Tech City talent drawing global firms, transforming once-grubby East End
Tech City is a cluster of technology, digital and creative firms that have congregated in the Shoreditch and Old Street districts of east London. They aim to attract more like-minded businesses—including Japanese firms that are looking to enter, or expand their presence in, the UK and Continental European markets.
The Tech City Investment Organisation (TCIO), which is part of UK Trade & Investment (UKTI), held a seminar at the British Embassy Tokyo in mid-October. Presenters included representatives of two British firms based in the region, as well as a Japanese outfit that is benefitting from having its headquarters in London.
Tech City is part of the UK’s Olympic legacy programme, to regenerate the district and gain lasting value from the heritage of the London 2012 Olympic Games and Paralympic Games.
“There has been significant growth in the number of companies operating in this district in the last three years, with 15 there in 2008 but more than 500 now”, said Tony Hughes, a digital content sector specialist with the TCIO.
“Other creative designers, from the worlds of fashion, music and art, are also clustering there. We have found that small companies that have set up in Tech City have grown quickly because they have access to so much talent”.
The area is a hotbed of inventiveness, where more traditional content and industries are being taken on-line, he said, and where “small, agile and cool companies” are able to rapidly commercialise and make money from a project. Added to which, Hughes said, there are many parallels between the Japanese and UK markets, making Tech City an ideal place for testing new products and services.
Tech giant Google has clearly identified the potential of east London, he pointed out, since it is building a seven-storey incubation facility in the area to tap into the local talent base.
“Lots of companies that are in Tech City want to work with you”, he told the representatives of around 80 Japanese firms who were present. “They are also thinking globally and, for them, partnerships with firms from here may also mean opportunities in Japan and the Asian market for them.
“Tech City has been compared to Silicon Valley, but I think it is quite different”, Hughes said. “Silicon Valley has high-tech companies, butTech City is not just about the technology; it’s also about music, film, advertising, publishing and fashion that are all there in London, making it easy to forge working partnerships and develop content across platforms”.
It helps that Britain is, arguably, the most advanced nation in Europe in terms of technology acceptance, with average broadband access speed at 6.8Mbit/s, some 53% of adults having a social network presence and 35% of the population regularly using mobile systems to access the Internet. In addition, more than 35mn people subscribe to mobile systems for everything from games to learning, buying products and services, banking, social networking, music and plain old e-mails.

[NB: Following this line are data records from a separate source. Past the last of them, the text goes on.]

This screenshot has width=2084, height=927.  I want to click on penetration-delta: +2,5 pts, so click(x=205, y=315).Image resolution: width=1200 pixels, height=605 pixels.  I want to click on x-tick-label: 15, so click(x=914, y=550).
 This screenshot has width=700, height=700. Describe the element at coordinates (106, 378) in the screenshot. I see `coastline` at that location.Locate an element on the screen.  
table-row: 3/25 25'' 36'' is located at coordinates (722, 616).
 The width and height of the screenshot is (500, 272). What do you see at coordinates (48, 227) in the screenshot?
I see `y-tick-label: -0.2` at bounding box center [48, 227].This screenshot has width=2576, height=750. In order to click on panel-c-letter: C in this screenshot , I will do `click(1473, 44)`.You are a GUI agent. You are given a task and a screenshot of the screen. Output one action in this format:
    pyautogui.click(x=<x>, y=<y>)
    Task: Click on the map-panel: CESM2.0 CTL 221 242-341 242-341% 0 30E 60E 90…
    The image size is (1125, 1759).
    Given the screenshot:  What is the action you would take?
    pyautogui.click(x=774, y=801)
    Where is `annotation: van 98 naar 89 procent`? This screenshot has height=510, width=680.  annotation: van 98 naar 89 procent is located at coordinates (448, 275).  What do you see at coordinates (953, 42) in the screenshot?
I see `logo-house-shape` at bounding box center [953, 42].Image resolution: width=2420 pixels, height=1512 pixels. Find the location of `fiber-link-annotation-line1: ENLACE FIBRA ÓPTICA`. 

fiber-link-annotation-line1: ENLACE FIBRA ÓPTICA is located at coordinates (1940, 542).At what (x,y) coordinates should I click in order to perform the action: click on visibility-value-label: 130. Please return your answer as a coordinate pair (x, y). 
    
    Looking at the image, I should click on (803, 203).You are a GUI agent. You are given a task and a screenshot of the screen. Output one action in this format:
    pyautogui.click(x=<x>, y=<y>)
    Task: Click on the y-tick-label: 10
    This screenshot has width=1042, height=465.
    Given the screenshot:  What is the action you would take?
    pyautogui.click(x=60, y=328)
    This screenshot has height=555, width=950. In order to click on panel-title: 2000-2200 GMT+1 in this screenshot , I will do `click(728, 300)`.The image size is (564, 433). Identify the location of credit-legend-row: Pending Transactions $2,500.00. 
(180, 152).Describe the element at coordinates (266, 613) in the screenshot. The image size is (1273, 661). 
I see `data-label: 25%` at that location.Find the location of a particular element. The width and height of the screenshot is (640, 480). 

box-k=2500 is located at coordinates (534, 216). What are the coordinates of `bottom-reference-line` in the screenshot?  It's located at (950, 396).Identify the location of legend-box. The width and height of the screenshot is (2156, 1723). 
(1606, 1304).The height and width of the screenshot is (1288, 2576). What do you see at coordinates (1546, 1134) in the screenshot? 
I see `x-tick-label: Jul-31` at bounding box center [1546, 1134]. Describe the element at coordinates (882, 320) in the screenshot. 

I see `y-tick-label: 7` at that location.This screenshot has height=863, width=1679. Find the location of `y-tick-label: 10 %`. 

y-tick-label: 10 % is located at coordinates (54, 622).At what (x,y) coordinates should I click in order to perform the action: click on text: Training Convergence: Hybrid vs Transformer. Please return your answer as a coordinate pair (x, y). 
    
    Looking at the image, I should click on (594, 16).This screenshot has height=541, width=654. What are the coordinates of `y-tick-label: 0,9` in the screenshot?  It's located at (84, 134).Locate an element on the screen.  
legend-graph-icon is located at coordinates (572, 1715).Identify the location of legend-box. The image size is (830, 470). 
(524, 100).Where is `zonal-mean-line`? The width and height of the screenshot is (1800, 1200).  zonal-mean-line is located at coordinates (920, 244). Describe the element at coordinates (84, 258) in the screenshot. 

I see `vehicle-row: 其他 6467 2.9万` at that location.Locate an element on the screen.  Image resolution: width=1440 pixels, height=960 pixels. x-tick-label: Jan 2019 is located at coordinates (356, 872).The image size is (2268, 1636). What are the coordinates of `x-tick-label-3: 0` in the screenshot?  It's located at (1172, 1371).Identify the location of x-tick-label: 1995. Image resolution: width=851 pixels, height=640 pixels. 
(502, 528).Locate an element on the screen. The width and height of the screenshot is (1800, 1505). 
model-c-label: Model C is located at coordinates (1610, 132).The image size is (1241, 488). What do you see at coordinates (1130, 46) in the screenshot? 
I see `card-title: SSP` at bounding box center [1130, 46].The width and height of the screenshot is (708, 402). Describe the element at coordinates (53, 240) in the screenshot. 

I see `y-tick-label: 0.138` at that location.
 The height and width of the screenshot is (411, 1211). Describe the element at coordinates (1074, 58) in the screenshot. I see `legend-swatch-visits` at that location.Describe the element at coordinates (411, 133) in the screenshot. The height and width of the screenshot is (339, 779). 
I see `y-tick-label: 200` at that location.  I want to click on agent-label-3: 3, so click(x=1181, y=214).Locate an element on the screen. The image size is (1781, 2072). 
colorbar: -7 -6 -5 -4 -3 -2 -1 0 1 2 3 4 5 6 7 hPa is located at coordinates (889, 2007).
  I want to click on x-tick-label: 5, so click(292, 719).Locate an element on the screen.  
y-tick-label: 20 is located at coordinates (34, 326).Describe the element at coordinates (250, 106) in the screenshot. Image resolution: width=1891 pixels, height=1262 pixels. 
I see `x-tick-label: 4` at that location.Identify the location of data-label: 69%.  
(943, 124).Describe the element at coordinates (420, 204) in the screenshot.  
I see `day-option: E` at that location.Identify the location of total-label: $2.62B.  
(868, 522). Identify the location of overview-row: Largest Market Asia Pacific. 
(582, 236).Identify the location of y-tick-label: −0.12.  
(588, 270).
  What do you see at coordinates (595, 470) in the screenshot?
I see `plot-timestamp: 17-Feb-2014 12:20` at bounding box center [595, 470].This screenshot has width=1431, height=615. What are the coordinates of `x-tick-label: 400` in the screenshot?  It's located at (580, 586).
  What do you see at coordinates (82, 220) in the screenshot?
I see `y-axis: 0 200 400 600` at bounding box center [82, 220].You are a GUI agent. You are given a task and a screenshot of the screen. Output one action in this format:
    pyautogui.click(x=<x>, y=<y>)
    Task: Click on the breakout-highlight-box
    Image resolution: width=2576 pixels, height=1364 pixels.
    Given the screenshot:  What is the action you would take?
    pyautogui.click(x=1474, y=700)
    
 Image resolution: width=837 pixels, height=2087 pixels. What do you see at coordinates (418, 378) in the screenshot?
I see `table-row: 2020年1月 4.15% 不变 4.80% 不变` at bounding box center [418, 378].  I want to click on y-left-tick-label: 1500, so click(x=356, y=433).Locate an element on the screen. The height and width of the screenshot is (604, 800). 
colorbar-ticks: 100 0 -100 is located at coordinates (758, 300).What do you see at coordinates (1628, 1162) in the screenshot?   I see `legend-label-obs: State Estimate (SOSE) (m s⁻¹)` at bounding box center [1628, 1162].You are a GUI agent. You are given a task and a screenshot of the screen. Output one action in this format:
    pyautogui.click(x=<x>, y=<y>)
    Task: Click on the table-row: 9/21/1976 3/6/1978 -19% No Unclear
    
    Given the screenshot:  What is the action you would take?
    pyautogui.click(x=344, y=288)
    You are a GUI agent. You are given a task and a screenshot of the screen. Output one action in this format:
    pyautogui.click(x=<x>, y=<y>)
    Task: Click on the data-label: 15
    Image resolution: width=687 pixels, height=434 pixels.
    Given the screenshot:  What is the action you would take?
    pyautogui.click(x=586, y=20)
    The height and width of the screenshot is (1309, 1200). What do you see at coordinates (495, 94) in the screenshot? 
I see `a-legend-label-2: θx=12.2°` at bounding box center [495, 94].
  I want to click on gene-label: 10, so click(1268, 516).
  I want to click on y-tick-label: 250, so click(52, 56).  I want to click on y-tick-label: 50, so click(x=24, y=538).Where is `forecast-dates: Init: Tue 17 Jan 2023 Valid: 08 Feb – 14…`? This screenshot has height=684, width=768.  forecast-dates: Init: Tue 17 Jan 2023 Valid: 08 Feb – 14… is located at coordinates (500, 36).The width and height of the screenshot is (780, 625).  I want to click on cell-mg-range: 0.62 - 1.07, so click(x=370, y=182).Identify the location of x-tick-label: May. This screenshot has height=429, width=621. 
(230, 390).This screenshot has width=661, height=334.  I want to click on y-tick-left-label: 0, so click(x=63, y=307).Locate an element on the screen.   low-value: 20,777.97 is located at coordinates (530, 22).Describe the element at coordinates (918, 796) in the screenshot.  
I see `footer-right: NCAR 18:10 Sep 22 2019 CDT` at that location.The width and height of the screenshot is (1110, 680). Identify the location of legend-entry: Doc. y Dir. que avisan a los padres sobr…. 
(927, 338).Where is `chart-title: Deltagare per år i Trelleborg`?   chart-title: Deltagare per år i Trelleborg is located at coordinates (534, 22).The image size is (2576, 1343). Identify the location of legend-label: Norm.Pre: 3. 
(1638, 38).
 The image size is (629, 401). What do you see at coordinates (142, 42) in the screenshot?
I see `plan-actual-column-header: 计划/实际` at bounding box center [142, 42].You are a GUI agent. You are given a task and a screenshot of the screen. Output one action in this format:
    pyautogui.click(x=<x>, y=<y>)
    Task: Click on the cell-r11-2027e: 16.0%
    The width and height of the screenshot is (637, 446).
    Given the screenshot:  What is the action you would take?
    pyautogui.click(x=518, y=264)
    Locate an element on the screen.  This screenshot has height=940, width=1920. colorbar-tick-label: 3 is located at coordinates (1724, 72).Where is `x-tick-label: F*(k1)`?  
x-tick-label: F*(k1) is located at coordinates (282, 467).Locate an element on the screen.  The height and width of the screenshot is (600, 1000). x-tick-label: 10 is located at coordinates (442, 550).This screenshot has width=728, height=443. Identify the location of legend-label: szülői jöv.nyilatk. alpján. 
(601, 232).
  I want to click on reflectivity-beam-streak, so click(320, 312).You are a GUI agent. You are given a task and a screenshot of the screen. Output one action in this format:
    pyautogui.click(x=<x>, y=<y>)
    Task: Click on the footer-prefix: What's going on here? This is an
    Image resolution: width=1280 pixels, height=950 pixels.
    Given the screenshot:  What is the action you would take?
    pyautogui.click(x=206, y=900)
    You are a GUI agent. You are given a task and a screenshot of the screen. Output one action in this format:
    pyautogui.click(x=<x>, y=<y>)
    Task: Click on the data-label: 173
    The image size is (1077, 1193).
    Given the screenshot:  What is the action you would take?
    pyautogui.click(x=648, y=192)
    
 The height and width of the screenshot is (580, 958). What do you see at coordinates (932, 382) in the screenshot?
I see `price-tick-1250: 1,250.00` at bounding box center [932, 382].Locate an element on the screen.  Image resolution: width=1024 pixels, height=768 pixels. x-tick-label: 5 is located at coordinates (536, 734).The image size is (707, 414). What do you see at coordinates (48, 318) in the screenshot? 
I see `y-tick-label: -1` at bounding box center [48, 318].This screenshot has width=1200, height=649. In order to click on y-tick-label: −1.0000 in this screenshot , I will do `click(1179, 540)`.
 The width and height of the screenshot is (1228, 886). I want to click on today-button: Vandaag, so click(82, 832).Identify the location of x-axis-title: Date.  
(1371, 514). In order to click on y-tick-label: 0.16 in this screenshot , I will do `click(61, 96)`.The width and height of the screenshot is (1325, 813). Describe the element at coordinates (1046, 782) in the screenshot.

The delegates also heard from Makielab founder Jo Roach, who has been based in Tech City for three years. She has worked with a host of firms, including Channel 4 on an interactive website aimed at making teenagers feel more comfortable and confident in their daily lives. In essence, she said, the Super Me site “gamifies mental health”, and the outcome has been thousands of UK teens choosing to interact with a site that teaches them about mental health.
Julian Ehrhardt, director of business development at Ustwo™, provided an overview of his firm, which develops multiplatform mobile applications and applies user-experienced design to create its products. Clients have included Sony, Turner, H&M, the BBC, Credit Suisse and The North Face®.
“Tech City is a great place for anyone who is looking for strategic partners because they are there, they are eager to work with you and it’s on the doorstep of Europe”, he said.